High availability and disaster recovery
AWS provides multiple options for performing disaster recovery and making your SAP HANA systems highly available. This section provides information about these solutions. It also covers the support on AWS platform for native SAP HANA recovery features provided by SAP.
Topics
- Amazon EC2 recovery options
- SAP HANA service auto-restart
- SAP HANA backup/restore
- AWS Backint Agent for SAP HANA
- Amazon EBS snapshots
- Cluster solutions
- Pacemaker cluster
- AWS Launch Wizard for SAP
- AWS Application Migration Service and AWS Elastic Disaster Recovery
- SAP HANA system replication
- Testing SAP HANA high availability deployments
- Troubleshoot high availability SAP HANA deployments
Amazon EC2 recovery options
You can recover your SAP HANA databases running on Amazon EC2 instances with the following recovery options.
We recommend configuring your Amazon EC2 instances, except instances in a third-party cluster solution, and dedicated hosts with automatic recovery to protect against hardware failure. The following diagram illustrates Amazon EC2 recovery options.

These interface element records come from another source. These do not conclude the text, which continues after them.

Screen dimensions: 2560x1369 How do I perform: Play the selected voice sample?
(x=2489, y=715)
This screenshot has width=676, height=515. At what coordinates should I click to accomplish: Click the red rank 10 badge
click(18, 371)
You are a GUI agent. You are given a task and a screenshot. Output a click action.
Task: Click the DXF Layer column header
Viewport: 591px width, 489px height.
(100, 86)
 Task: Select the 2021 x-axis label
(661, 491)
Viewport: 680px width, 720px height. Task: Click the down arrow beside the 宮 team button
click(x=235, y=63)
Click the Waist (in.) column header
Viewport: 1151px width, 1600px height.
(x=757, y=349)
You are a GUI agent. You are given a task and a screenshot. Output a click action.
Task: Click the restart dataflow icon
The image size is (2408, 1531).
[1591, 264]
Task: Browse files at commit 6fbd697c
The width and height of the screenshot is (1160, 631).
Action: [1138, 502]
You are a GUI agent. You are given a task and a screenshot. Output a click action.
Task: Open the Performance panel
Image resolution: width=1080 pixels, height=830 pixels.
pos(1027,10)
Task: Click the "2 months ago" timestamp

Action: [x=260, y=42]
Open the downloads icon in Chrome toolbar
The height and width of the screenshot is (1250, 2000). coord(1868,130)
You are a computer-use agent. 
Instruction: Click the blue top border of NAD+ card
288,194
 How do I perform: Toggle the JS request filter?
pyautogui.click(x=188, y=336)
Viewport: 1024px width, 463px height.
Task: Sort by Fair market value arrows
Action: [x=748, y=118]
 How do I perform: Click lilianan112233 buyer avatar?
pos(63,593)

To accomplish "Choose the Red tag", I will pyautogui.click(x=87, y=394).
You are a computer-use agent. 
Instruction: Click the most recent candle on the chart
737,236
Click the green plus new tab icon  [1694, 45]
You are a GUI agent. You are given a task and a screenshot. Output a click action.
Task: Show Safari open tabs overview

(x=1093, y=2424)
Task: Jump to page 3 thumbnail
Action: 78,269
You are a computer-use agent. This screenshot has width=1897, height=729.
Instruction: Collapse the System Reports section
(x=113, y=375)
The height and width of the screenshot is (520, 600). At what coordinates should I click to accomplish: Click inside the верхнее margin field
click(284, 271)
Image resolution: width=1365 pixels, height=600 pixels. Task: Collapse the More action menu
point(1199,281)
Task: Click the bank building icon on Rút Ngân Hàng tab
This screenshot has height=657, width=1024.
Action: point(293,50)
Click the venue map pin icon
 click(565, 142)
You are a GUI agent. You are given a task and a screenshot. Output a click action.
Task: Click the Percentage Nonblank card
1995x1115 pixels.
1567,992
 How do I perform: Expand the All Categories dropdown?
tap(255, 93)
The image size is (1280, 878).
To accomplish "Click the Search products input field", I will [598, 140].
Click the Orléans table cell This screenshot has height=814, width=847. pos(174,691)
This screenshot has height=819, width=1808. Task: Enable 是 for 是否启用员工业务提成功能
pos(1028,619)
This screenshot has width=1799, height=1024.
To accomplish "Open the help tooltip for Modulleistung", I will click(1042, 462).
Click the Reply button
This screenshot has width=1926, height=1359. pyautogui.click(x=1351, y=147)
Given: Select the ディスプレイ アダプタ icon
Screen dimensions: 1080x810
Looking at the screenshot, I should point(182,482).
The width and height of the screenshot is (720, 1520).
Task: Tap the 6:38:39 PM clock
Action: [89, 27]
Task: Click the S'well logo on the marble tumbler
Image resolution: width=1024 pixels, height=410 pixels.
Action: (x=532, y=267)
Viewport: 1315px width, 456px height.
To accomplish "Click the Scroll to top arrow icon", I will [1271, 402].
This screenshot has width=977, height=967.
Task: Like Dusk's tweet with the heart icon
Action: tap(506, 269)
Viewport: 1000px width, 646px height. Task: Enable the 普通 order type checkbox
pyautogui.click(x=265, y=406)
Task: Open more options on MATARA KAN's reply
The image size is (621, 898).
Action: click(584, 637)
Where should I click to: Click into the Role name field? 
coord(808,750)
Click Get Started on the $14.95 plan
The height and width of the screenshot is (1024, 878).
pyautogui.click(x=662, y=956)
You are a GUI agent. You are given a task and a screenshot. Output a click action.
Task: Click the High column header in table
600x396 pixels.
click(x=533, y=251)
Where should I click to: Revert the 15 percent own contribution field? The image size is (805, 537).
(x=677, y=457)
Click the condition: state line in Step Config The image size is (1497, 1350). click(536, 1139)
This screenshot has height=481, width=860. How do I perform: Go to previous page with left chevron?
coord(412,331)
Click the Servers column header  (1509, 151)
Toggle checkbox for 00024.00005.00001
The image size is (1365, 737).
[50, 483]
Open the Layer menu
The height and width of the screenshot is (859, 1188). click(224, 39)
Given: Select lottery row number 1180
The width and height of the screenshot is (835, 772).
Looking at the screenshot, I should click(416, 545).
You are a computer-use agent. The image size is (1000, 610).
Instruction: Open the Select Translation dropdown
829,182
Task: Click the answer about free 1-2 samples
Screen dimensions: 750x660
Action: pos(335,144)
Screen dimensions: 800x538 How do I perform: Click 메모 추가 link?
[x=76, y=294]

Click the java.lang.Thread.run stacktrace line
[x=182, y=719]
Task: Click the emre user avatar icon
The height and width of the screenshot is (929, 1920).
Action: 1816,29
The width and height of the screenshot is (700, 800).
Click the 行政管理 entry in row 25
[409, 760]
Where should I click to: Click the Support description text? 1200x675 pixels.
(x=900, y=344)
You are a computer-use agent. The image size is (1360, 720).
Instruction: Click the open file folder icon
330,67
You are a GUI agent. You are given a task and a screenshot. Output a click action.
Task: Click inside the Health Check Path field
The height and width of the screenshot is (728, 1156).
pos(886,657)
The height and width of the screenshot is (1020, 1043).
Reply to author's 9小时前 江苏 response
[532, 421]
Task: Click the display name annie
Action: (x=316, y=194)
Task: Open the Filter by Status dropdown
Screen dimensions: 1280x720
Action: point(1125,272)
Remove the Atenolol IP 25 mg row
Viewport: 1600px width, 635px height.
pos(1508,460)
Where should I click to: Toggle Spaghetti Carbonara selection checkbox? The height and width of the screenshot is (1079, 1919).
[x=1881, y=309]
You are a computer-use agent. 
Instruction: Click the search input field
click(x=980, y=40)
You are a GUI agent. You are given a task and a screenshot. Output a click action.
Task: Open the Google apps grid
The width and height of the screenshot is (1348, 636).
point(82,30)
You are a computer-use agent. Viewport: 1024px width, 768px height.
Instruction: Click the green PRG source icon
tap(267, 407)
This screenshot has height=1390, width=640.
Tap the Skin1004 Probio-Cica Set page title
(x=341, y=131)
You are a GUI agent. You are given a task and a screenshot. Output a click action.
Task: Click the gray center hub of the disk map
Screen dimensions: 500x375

SAP HANA service auto-restart
SAP HANA service auto-restart is a fault recovery solution provided by SAP. SAP HANA has many configured services running all the time for various activities. When any of these services is disabled due to software failure or human error, the service is automatically restarted with the SAP HANA service auto-restart watchdog function. When the service is restarted, it loads all the necessary data back into memory and resumes its operation. SAP HANA service auto-restart solution works the same way on AWS as it does on any other platform. Using SAP HANA service auto-restart along with Amazon EC2 recovery options is a robust disaster recovery solution.
SAP HANA backup/restore
Although SAP HANA is an in-memory database, it persists all changes in persistent
storage to recover and resume from any failures, such as power outages. If the
persistent storage is damaged or any logical errors occur, SAP HANA backups are required
to restore the database. The SAP HANA database backup files can be regularly backed up
to a remote location for disaster recovery purposes. SAP HANA backup/restore works the
same way on AWS as it does on any other platform. For more information, see SAP HANA Administration Guide
AWS Backint Agent for SAP HANA
AWS Backint Agent for SAP HANA (AWS Backint agent) is an SAP-certified backup and restore application for SAP HANA workloads running on Amazon EC2 instances in the cloud. AWS Backint agent runs as a standalone application that integrates with your existing workflows to back up your SAP HANA database to Amazon S3 and to restore it using SAP HANA Cockpit, SAP HANA Studio, and SQL commands. AWS Backint agent supports full, incremental, and differential backup of SAP HANA databases. Additionally, you can back up log files and catalogs to Amazon S3. For more information, see AWS Backint Agent for SAP HANA.
Example scenario
AWS Backint Agent for SAP HANA enables you to make your SAP HANA systems on AWS highly available and ready for disaster recovery. See the following example scenario to learn more.
-
Run your SAP HANA system on Amazon EC2 in Availability Zone 1.
-
Set up the
StatusCheckFailed_System
CloudWatch alarm to automatically recover your Amazon EC2 instance if the system check fails.-
Your instance is recovered within the same Availability Zone.
-
You may not be able to access the instance when the Availability Zone becomes unavailable.
-
-
Launch a new Amazon EC2 instance using a AWS CloudFormation template in Availability Zone 2. For more information, see Launch an instance from a launch template.
-
Restore your SAP HANA database from Amazon S3 with AWS Backint agent. For more information, see Back up and restore your SAP HANA system with AWS Backint Agent for SAP HANA.
-
Redirect your client traffic to the new SAP HANA system on Amazon EC2 when it is operational.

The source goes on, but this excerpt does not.